Friday May 30th, 2025 7:59PM

Hall School Board hears of possible health-care clinic/learning center at Jones, new Cherokee Bluff Middle School

GAINESVILLE – Hall County School Superintendent Will Schofield told school board members Monday evening that plans under consideration for enhancing the Jones Early College Learning Program would take more discussion time than the board meeting could allow, and that a time for discussing the specific details of his plan would be set in the near future.

“We are going to need to sit down,” Schofield said to the board, “because the big question is the funding source…and that’s a much bigger question than you handle in a 15-minute conversation at a school board meeting.”

Last week Schofield made public plans to upgrade the former elementary school by the start of the 2019 fall semester, a project expected to cost in the neighborhood of $800,000.

“In terms of renovation at the Jones Learning Center that program continues to be one of the most incredible programs in my thirty-plus years of education,” Schofield said.

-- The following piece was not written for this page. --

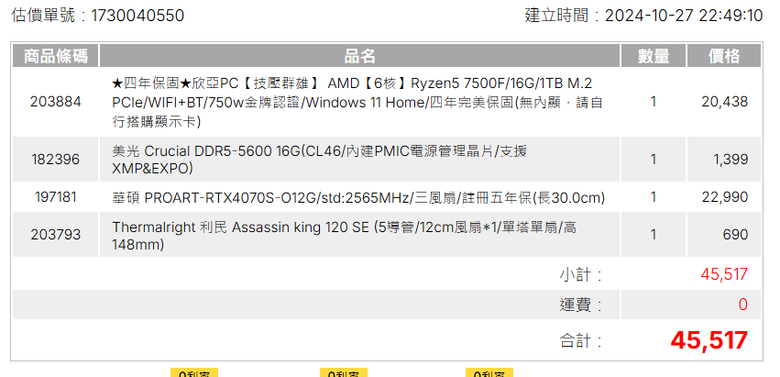Viewport: 780px width, 377px height.
Task: Click the 22,990 price of the RTX4070S
Action: (725, 197)
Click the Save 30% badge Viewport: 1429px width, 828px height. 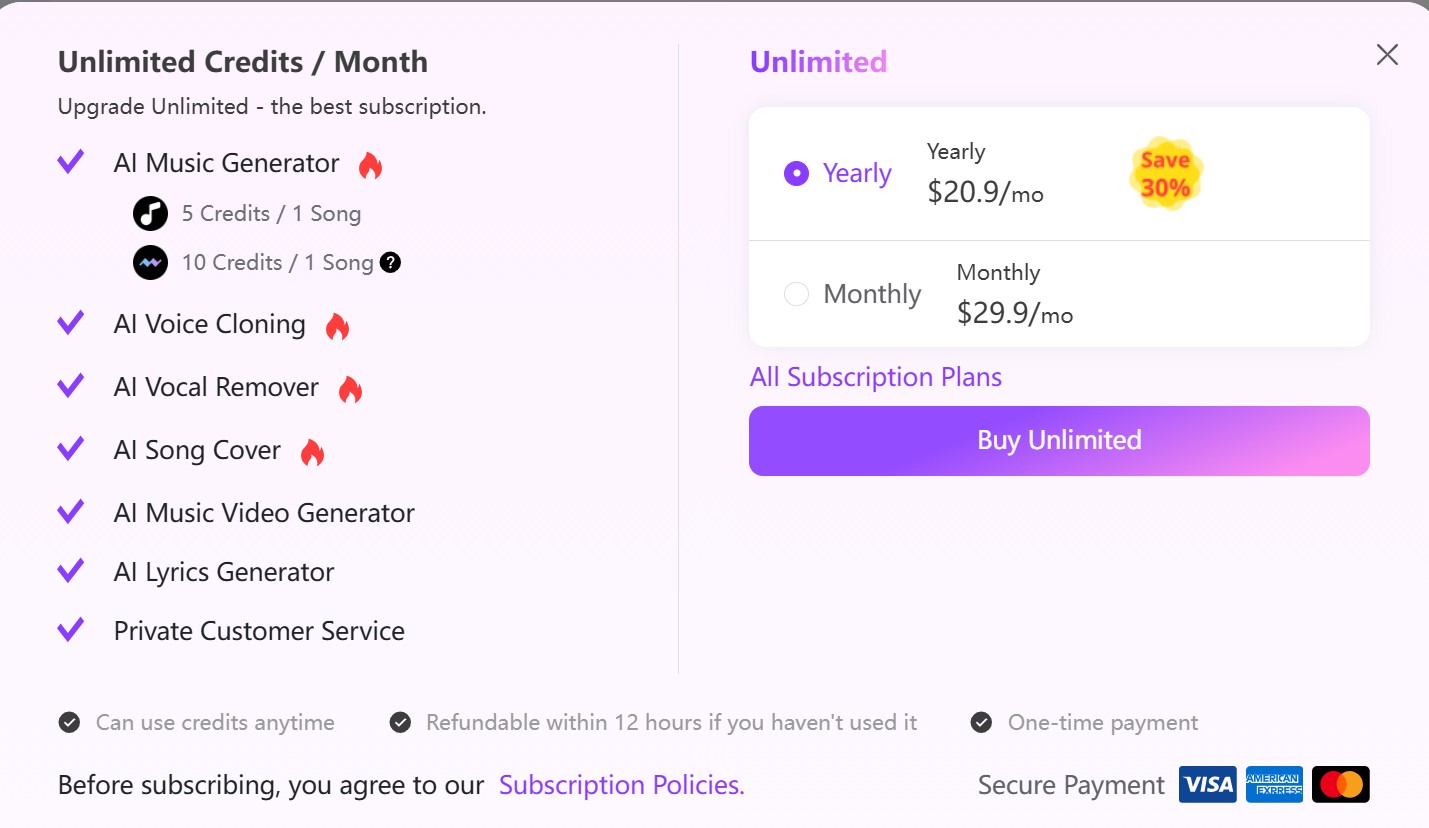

Schofield said the one area where expansion is most needed in college-credit course availability is science courses.  “At this point we are not able to offer college level hard sciences – that would be biology, chemistry, physics – because we do not have a biology, chemistry, physics laboratory.“

Schofield added another science-based program he hopes to offer students: “That would be an absolute world-class health care science laboratory, even with the potential for a community clinic…so it would not only be a service to the community, but they (students) could do their clinicals in-house right there at the Early College Learning Center.”

One staff member told board members that learning to be a medical assistant or a phlebotomist were possible areas of study for such a program.

Hall County Schools Executive Director of Facilities & Construction, Matt Cox, presented the board with design plans for converting areas of the former elementary school into spaces more applicable to college level learning venues.

Cox pointed out that the area of the existing structure under consideration for a health care science lab would be in a section of the school that could be closed off from the rest of the building, insuring student security while providing separation from sick clients.

Cox then continued into an update of the district’s 10-year plan.  He said the plan had not changed much since its last update but some of the details and priorities had.

Emerging as a priority since the last update is the need for building a middle school to compliment the new Cherokee Bluffs High School.  “I think it would be close to the top,” Cox said.  “We believe growth will take us there sooner than later.”

Schofield said of Cox’s update, “If you look at what Matt just said and you think of ‘have-tos’ and ‘potentials’,  I don’t see in the next ten years, unless we have a major recession in this country again, how we get by without a Cherokee Bluff Middle School.”